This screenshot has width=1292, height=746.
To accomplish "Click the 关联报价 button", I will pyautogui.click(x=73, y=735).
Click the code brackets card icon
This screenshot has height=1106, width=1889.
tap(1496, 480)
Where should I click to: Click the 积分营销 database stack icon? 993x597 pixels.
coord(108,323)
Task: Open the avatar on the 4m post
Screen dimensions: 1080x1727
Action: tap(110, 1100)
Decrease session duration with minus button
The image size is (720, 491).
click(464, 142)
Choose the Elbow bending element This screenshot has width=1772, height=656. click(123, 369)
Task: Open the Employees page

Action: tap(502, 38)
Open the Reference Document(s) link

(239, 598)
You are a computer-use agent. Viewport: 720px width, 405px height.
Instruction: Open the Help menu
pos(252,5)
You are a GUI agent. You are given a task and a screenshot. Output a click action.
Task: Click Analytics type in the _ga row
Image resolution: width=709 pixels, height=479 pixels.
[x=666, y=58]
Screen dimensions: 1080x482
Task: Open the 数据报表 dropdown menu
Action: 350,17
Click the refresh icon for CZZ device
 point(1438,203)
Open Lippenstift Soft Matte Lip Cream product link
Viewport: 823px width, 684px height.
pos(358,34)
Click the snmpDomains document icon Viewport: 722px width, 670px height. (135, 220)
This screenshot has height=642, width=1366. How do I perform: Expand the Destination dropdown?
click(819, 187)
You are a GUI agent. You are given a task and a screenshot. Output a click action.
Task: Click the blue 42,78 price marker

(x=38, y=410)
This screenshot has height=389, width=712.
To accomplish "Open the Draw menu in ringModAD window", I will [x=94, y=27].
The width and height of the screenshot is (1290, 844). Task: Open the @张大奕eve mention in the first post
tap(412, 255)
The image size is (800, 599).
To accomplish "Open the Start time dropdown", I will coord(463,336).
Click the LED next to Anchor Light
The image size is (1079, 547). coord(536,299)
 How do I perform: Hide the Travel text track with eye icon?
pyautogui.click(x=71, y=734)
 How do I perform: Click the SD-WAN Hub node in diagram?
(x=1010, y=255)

####################

PROMPT »
Produce an identical printout of the material above.

RESPONSE »
This screenshot has width=1292, height=746.
To accomplish "Click the 关联报价 button", I will pyautogui.click(x=73, y=735).
Click the code brackets card icon
This screenshot has height=1106, width=1889.
tap(1496, 480)
Where should I click to: Click the 积分营销 database stack icon? 993x597 pixels.
coord(108,323)
Task: Open the avatar on the 4m post
Screen dimensions: 1080x1727
Action: tap(110, 1100)
Decrease session duration with minus button
The image size is (720, 491).
click(464, 142)
Choose the Elbow bending element This screenshot has width=1772, height=656. click(123, 369)
Task: Open the Employees page

Action: tap(502, 38)
Open the Reference Document(s) link

(239, 598)
You are a computer-use agent. Viewport: 720px width, 405px height.
Instruction: Open the Help menu
pos(252,5)
You are a GUI agent. You are given a task and a screenshot. Output a click action.
Task: Click Analytics type in the _ga row
Image resolution: width=709 pixels, height=479 pixels.
[x=666, y=58]
Screen dimensions: 1080x482
Task: Open the 数据报表 dropdown menu
Action: 350,17
Click the refresh icon for CZZ device
 point(1438,203)
Open Lippenstift Soft Matte Lip Cream product link
Viewport: 823px width, 684px height.
pos(358,34)
Click the snmpDomains document icon Viewport: 722px width, 670px height. (135, 220)
This screenshot has height=642, width=1366. How do I perform: Expand the Destination dropdown?
click(819, 187)
You are a GUI agent. You are given a task and a screenshot. Output a click action.
Task: Click the blue 42,78 price marker

(x=38, y=410)
This screenshot has height=389, width=712.
To accomplish "Open the Draw menu in ringModAD window", I will [x=94, y=27].
The width and height of the screenshot is (1290, 844). Task: Open the @张大奕eve mention in the first post
tap(412, 255)
The image size is (800, 599).
To accomplish "Open the Start time dropdown", I will coord(463,336).
Click the LED next to Anchor Light
The image size is (1079, 547). coord(536,299)
 How do I perform: Hide the Travel text track with eye icon?
pyautogui.click(x=71, y=734)
 How do I perform: Click the SD-WAN Hub node in diagram?
(x=1010, y=255)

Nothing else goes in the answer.